她在这个春节没有休假,而是选择参与广东省12351心理援助热线,每天从早上8点工作到12点,然后下午2点到6点都在接听电话,经常一个上午就有十几个人打电话进来。
广东省还不算这场疫情导致心理危机的“重灾区”。中国分析心理学会(CSAP)会长、心理学教授申荷永组织的“心灵花园2020公益心理服务”项目,已加入武汉组织的心理热线服务,并建立了网络和微信平台面对疫情下的心理创伤者。
作为参与过汶川地震心理援助的心理专家,他对21世纪经济报道记者表示,这次新冠状病毒肺炎的影响范围要比汶川地震更为广泛,遍及全国,需要投入更多的人力资源来加强心理援助。
痛苦的来访者们
申荷永对记者表示,这次新冠状病毒肺炎爆发之后,武汉一线的医务人员工作量剧增,压力很大。随后一些省市医务人员也陆续支援武汉。“如此直接接触确诊和疑似病人,大都会有诸多的心理压力和应急反应,比如悲伤、紧张、焦虑,恐惧,无助,失眠,失望,抑郁等等,需要及时和有效的心理援助。”

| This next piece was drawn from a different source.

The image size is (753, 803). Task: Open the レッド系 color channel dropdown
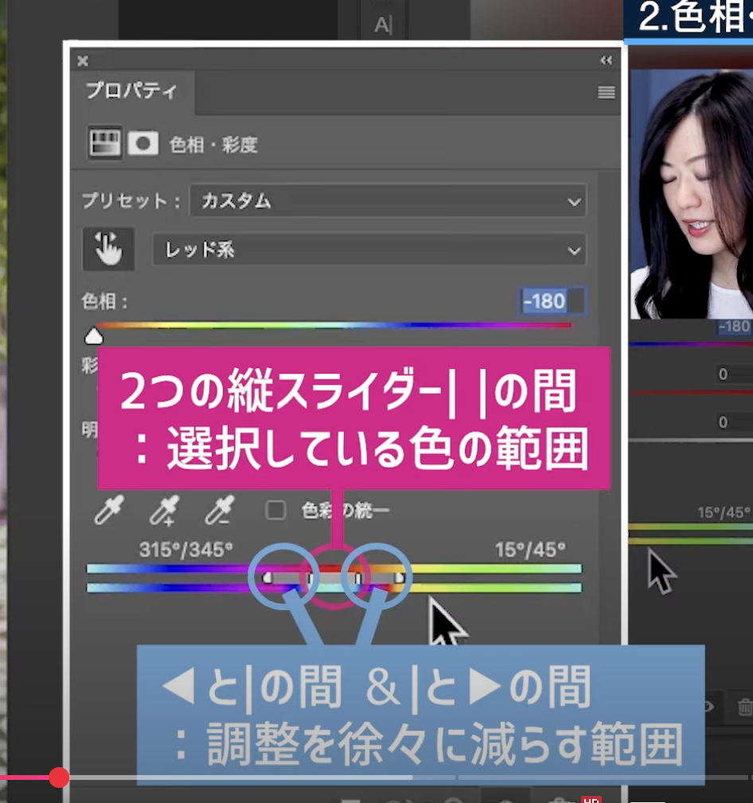coord(369,250)
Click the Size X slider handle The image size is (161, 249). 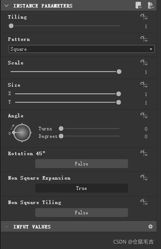119,94
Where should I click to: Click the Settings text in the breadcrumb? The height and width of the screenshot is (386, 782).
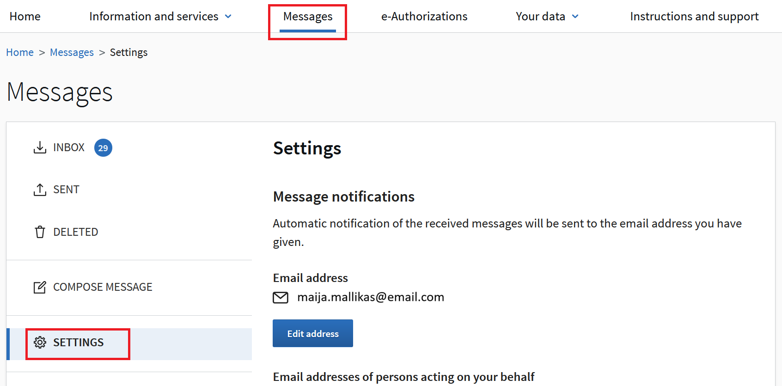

他提到了一个医务人员的典型案例:有一个城市的一线医务人员,十多天来每天工作10多个小时,但口罩和防护服都不够,面对高强度的工作,每日几乎爆满的求诊病人,感到十分紧张和焦虑,睡眠也大受影响,常有噩梦出现和惊恐发生。
“他担心自己受感染,同时也担心自己的感染会影响到家人和朋友。”申荷永表示。
陈琳则遇到了一个有焦虑症的来访者。“这个来访者之前有焦虑症的症状,加上有心脏病,因此一旦发现了新型冠病毒肺炎开始蔓延之后,他就非常的焦虑,甚至会出现一些不敢打喷嚏,觉得头晕、发烧等症状。”
心理咨询师张伟对21世纪经济报道记者表示,他周围就遇到一个因为疫情而暴瘦的朋友。“我有一位在武汉的朋友突然发热,连续几天37度多,他很害怕,我说恐慌也好,焦虑也罢,其实都是我们对于不可控事件的无助感觉。目前最重要的不是恐慌,而是一方面自我监测体温,另一方面自我排查一下周边有没有人感染,如果没有,也不用太害怕。他去门诊看过后,发现确实没事。”
红树林督导级心理咨询师黄欣总结了此次疫情导致心理问题的六个典型的情况:
首先,以焦虑症状为主,如感到心神不安、坐卧不宁,有失控感。总担心“肺炎”会降临到自己和家人的身上,有的出现出汗、心跳增快、口干等神经功能紊乱的表现,有的变得爱发脾气。
其次是产生“疑病”,听到周围有确诊案例或是各类媒体报道,心惊肉跳,有些患有躯体疾病或心理疾病的患者害怕担心而导致病情加重。有些则路过了医院或是确诊案例区域,或是有一些轻微症状,怀疑自己患了“肺炎”,多次到医院就诊。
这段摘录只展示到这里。